Menyaksikan wawancara walikota Surabaya Tri Rismaharini di Mata Najwa Metro
TV (12/2) terlihat betapa besar dan berat beban yang dipikulnya dalam
menghadapi segala persoalan. Risma memang fenomenal, ia mampu
membereskan berbagai persoalan besar yang dihadapi Surabaya selama ini
sebagai kota besar. Tidak dipungkiri taman kota banyak berdiri, kota
tampak bersih dan sejuk. Seabrek penghargaan baik dalam dan
luar negeri di sandangnya, dijadikan salah satu walikota terbaik di
dunia bukanlah hal yang berlebihan.
Dalam wawancara itu
tergambar pesoalan kota Surabaya memang kompleks, termasuk ketika harus
membereskan masalah lokalisasi. Pada mulanya ia enggan karena
masih belum sanggup menemukan solusi yang pas kalau memang lokalisasi
itu benar-benar ditutup. Akhirnya melalui kuasa Tuhan ia ditunjukkan
jalan. Ia teluluri sendiri para PSK itu untuk menemukan akar persoalan
sesungguhnya. Betapa terkejutnya, ia menemukan bahwa yang berprofesi
seperti itu adalah anak-anak usia sekolah. Dan ditambah lagi beberapa
yang sudah tua masih menjalani profesi itu.
Risma melihat bahwa
ini adalah persoalan besar yang harus dituntaskan, apalagi menyangkut
aspek sosial dan ekonomi serta masa depan generasi mendatang. Tidak
mudah memang mengatasi persoalan sosial kemasyarakatan
dibandingkan dengan membangun taman kota. Ia tetap pada komitmen untuk
menutup lokalisasi dengan caranya sendiri, yang saat ini terus dalam
proses dan tentu saja tantangan dari yang pro maupun kontra.

----------------------------------------

• Tujuan Latihan: Salin seluruh teks tentang wawancara Risma di Mata Najwa di atas tanpa mengubah satu kata pun. Daftar yang menyusul tidak diperlukan.

• Data:
----------------------------------------

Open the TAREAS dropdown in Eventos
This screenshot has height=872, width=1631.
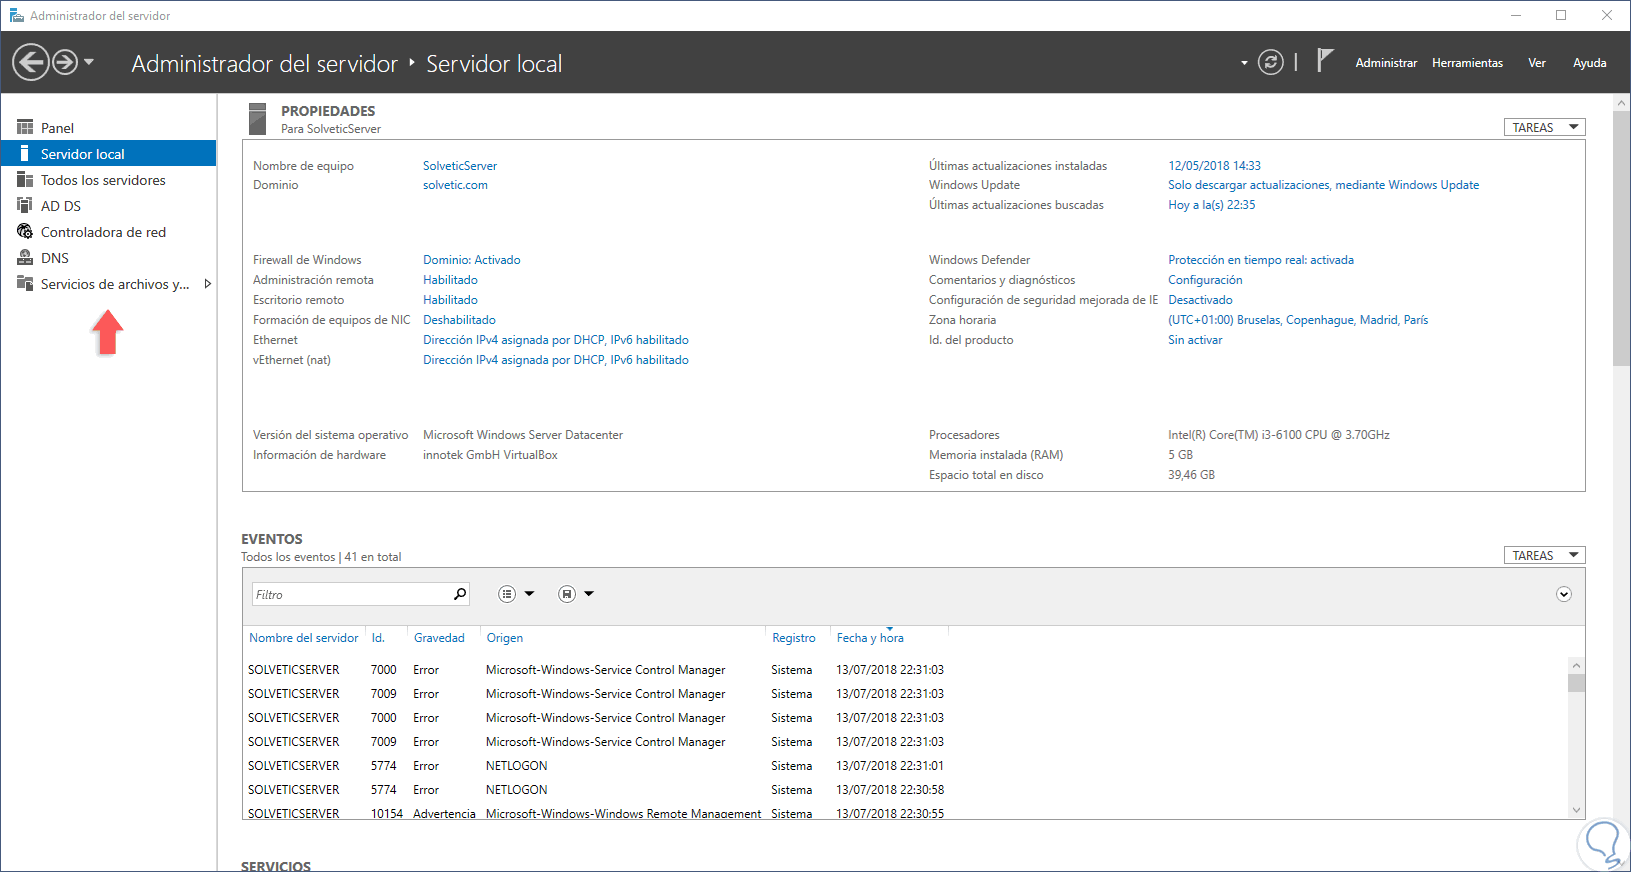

----------------------------------------

• Pembahasan Jawaban:
Menyaksikan wawancara walikota Surabaya Tri Rismaharini di Mata Najwa Metro
TV (12/2) terlihat betapa besar dan berat beban yang dipikulnya dalam
menghadapi segala persoalan. Risma memang fenomenal, ia mampu
membereskan berbagai persoalan besar yang dihadapi Surabaya selama ini
sebagai kota besar. Tidak dipungkiri taman kota banyak berdiri, kota
tampak bersih dan sejuk. Seabrek penghargaan baik dalam dan
luar negeri di sandangnya, dijadikan salah satu walikota terbaik di
dunia bukanlah hal yang berlebihan.
Dalam wawancara itu
tergambar pesoalan kota Surabaya memang kompleks, termasuk ketika harus
membereskan masalah lokalisasi. Pada mulanya ia enggan karena
masih belum sanggup menemukan solusi yang pas kalau memang lokalisasi
itu benar-benar ditutup. Akhirnya melalui kuasa Tuhan ia ditunjukkan
jalan. Ia teluluri sendiri para PSK itu untuk menemukan akar persoalan
sesungguhnya. Betapa terkejutnya, ia menemukan bahwa yang berprofesi
seperti itu adalah anak-anak usia sekolah. Dan ditambah lagi beberapa
yang sudah tua masih menjalani profesi itu.
Risma melihat bahwa
ini adalah persoalan besar yang harus dituntaskan, apalagi menyangkut
aspek sosial dan ekonomi serta masa depan generasi mendatang. Tidak
mudah memang mengatasi persoalan sosial kemasyarakatan
dibandingkan dengan membangun taman kota. Ia tetap pada komitmen untuk
menutup lokalisasi dengan caranya sendiri, yang saat ini terus dalam
proses dan tentu saja tantangan dari yang pro maupun kontra.